Metadata definition

OpenML is at its core a meta-database, from which datasets, pipelines (flows), experiments (runs) and other entities can be downloaded and uploaded, all described using a clearly defined meta-data standard. In this document, we describe the standard how to upload entities to OpenML and what the resulting database state will be.

Croissant

OpenML has partnered with MLCommons, Google, Kaggle, HuggingFace, and a consortium of other partners to define a new metadata standard for machine learning datasets: Croissant! You can already download all OpenML datasets in the Croissant format, and we're working further supporting and extending Croissant.

Below is the OpenML metadata standard for version 1 of the API.

Data¶

Data is uploaded through the function post data. The following files are needed:

description: An XML adhiring to the XSD schema.
dataset: An ARFF file containing the data (optional, if not set, there should be an URL in the description, pointing to this file). Uploading any other files will result in an error.

Tasks¶

Tasks are uploaded through the function post task. The following files are needed:

description: An XML adhering to the XSD schema. Uploading any other files will result in an error.
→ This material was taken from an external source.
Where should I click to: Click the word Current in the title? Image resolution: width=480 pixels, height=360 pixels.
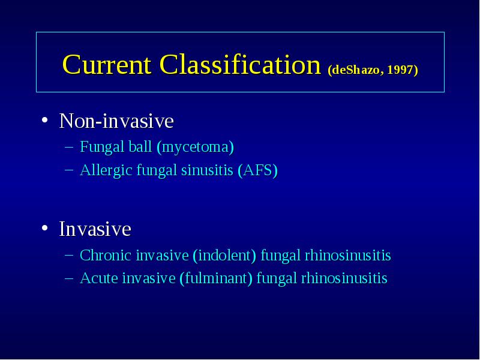107,65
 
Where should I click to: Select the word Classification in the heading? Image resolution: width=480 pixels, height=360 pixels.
240,65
The task file should contain several input fields. These are a name and value combination of fields that are marked to be relevant by the task type definition. There are several task type definitions, e.g.:

Note that the task types themselves are flexible content (ideally users can contribute task types) and therefore the documents are not part of the OpenML definition. The task types define which input fields should be set, when creating a task.
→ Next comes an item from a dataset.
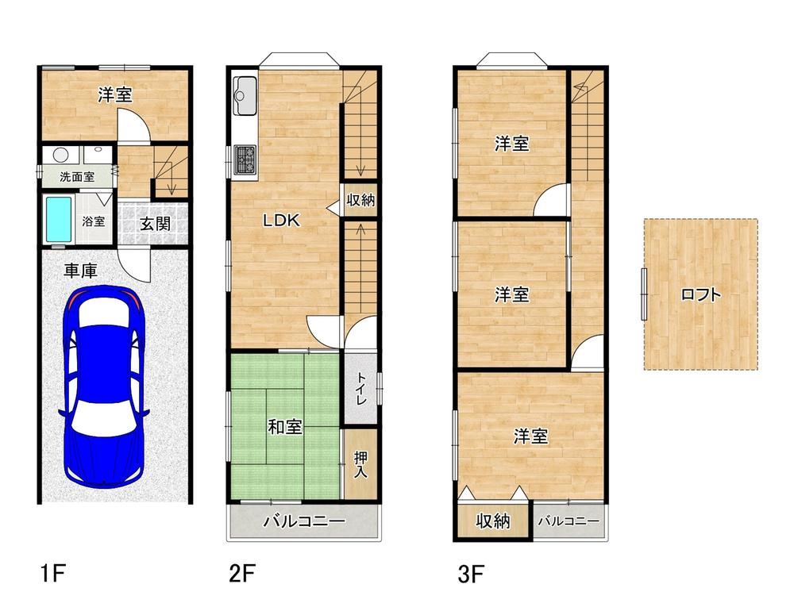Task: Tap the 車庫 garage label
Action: (x=80, y=271)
Duplicate tasks (i.e., same value for task_type_id and all input fields equal) will be rejected.

When creating a task, the API checks for all of the input fields whether the input is legitimate. (Todo: describe the checks and what they depend on).

Flow¶

Flows are uploaded through the function post flow. The following file is needed:

description: An XML adhering to the XSD schema. Uploading any other files will result in an error.

Duplicate flows (i.e., same values for name and external_version) will be rejected.

Runs¶

Runs are uploaded through the function post run. The following files are needed:

description: An XML adhering to the XSD schema.
predictions: An ARFF file containing the predictions (optional, depending on the task).
trace: An ARFF file containing the run trace (optional, depending on the flow). Uploading any other files will result in an error.

Predictions¶

The contents of the prediction file depends on the task type.
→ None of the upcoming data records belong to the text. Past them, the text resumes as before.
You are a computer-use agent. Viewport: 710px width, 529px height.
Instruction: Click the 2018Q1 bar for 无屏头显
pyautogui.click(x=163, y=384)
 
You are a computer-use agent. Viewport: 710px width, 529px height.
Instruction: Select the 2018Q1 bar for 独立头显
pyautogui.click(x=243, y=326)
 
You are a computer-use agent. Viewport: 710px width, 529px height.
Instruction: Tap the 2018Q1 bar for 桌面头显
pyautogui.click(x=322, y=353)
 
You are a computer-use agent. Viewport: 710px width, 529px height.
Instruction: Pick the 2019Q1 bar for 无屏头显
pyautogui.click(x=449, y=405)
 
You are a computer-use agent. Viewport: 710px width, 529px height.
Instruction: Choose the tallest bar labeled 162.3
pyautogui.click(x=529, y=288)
Task type: Supervised classification¶

Example predictions file

repeat NUMERIC
fold NUMERIC
row_id NUMERIC
confidence.{$classname}: optional. various columns, describing the confidence per class. The values of these columns should add to 1 (precision 1e-6).
(proposal) decision_function.{$classname}: optional. various columns, describing decision function per class.
prediction {$classname} Runs that have a different set of columns will be rejected.

Trace¶

Example trace file

repeat: cross-validation repeat
fold: cross-validation fold
iteration: the index order within this repeat/fold combination
evaluation (float): the evaluation score that was attached based on the validation set
selected {True, False}: Whether in this repeat/run combination this was the selected hyperparameter configuration (exactly one should be tagged with True)
Per optimized parameter a column that has the name of the parameter and the prefix "parameter_"
setup_string: Due to legacy reasons accepted, but will be ignored by the default evaluation engine

Traces that have a different set of columns will be rejected.